Write out every line from the one containing "You are a GUI" down to the one containing "Looking at the", both included, with no changes. Leave the pictures out of your answer.

EXERCISE INPUTS:
--- --- ---

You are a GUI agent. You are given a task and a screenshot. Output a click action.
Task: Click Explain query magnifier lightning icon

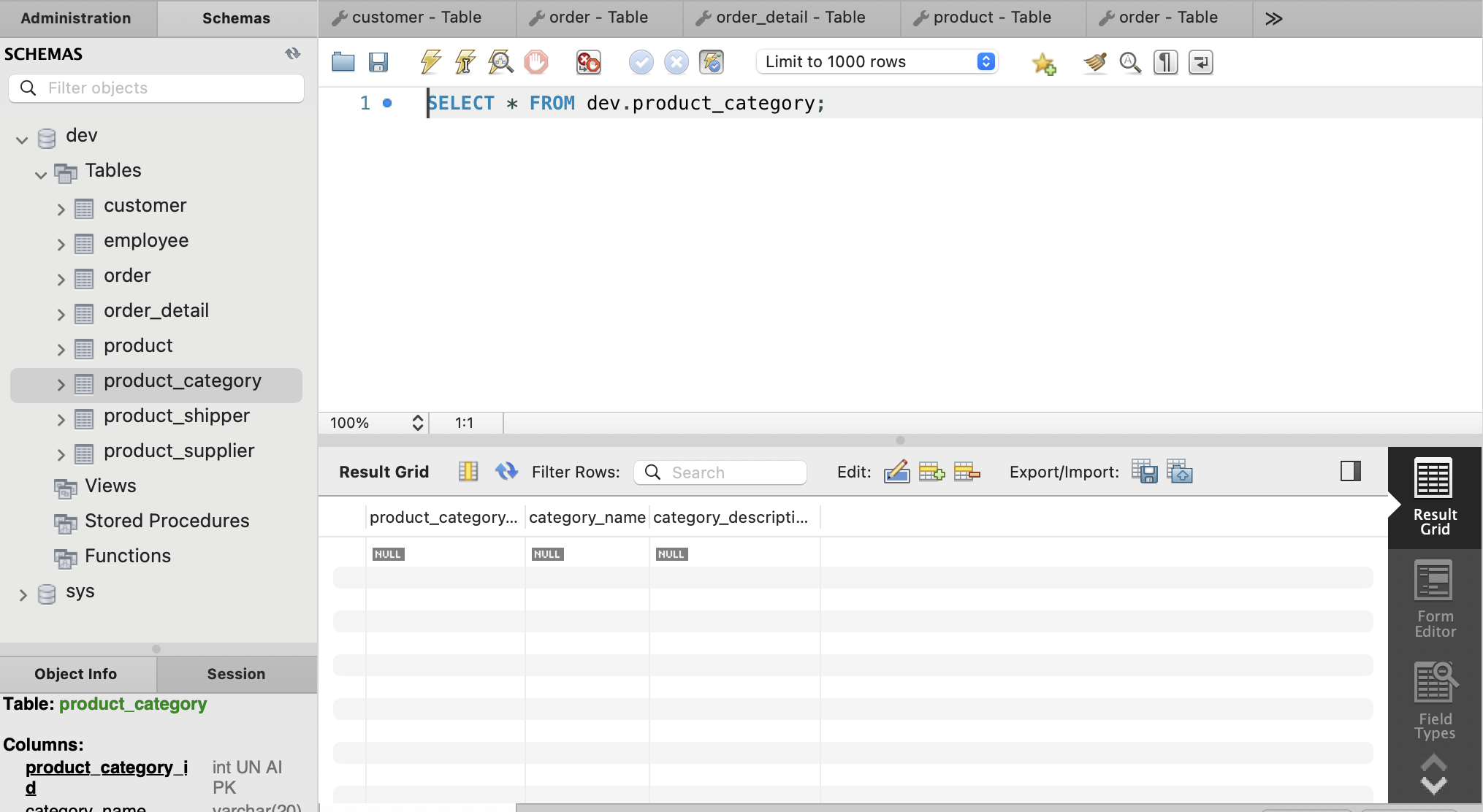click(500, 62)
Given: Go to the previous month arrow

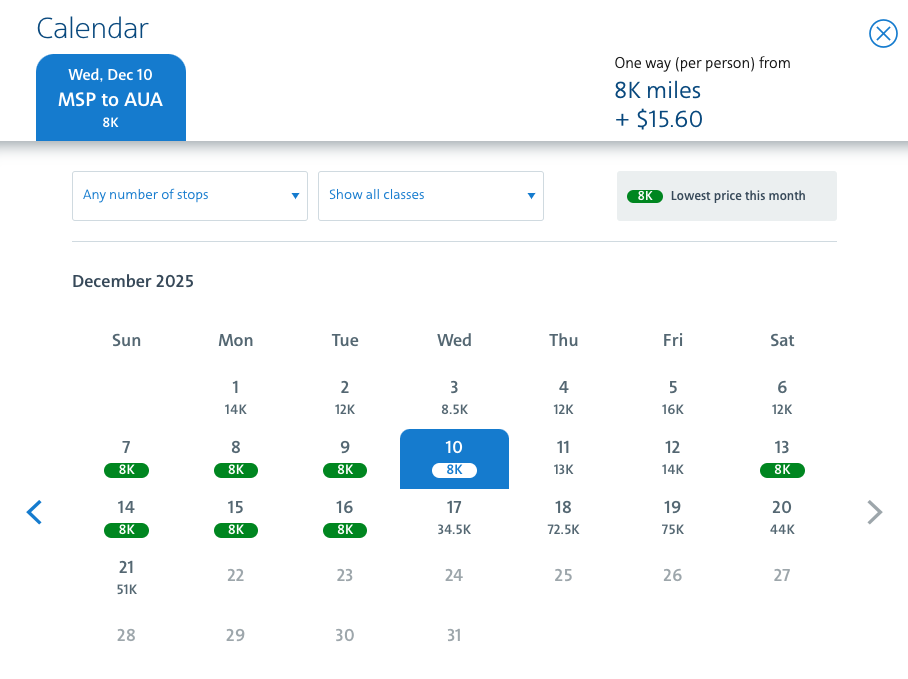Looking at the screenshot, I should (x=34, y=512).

--- --- ---

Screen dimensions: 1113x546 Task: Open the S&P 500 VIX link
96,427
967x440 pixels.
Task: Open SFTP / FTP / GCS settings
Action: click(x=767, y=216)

--- --- ---

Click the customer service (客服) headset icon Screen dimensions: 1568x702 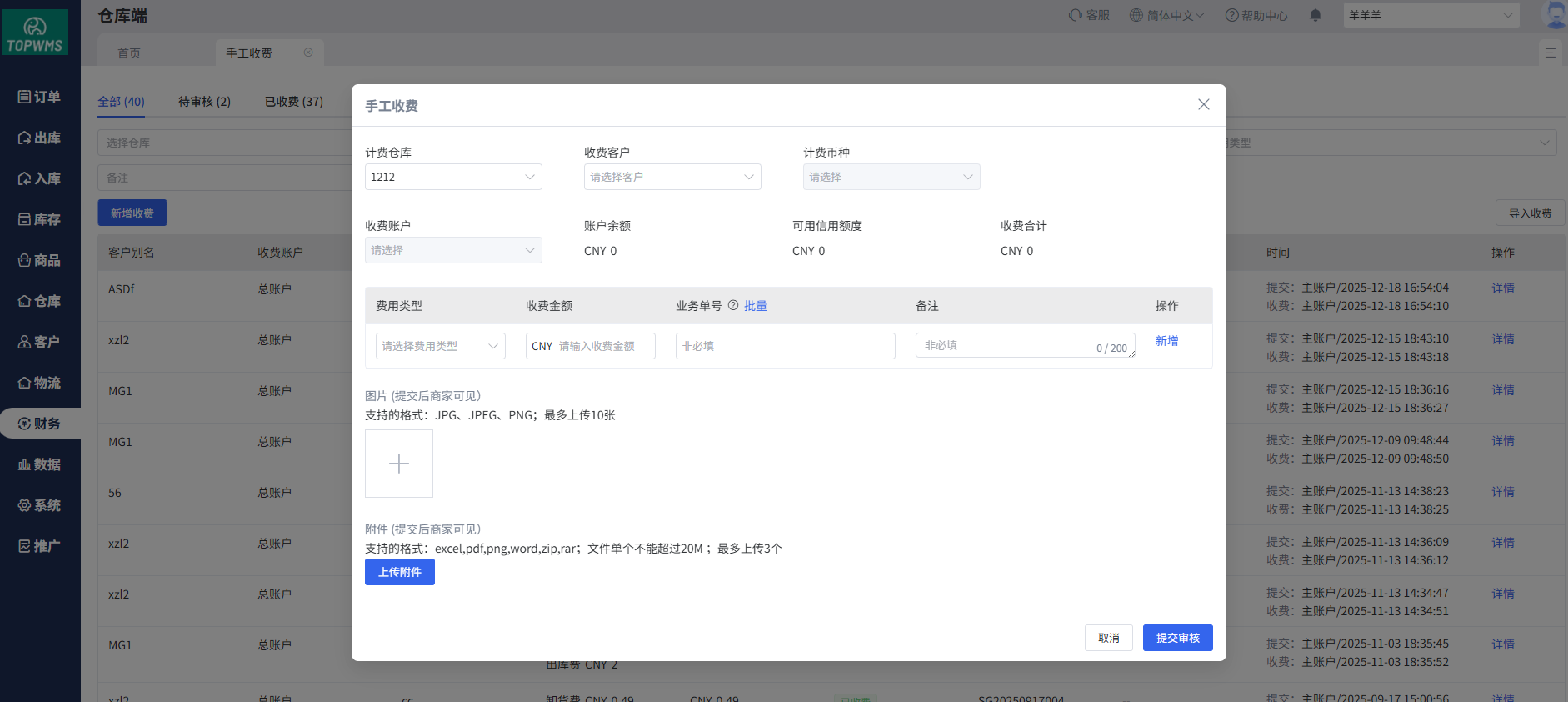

--- --- ---

FINAL RESULT:
You are a GUI agent. You are given a task and a screenshot. Output a click action.
Task: Click Explain query magnifier lightning icon

click(500, 62)
Given: Go to the previous month arrow

Looking at the screenshot, I should (x=34, y=512).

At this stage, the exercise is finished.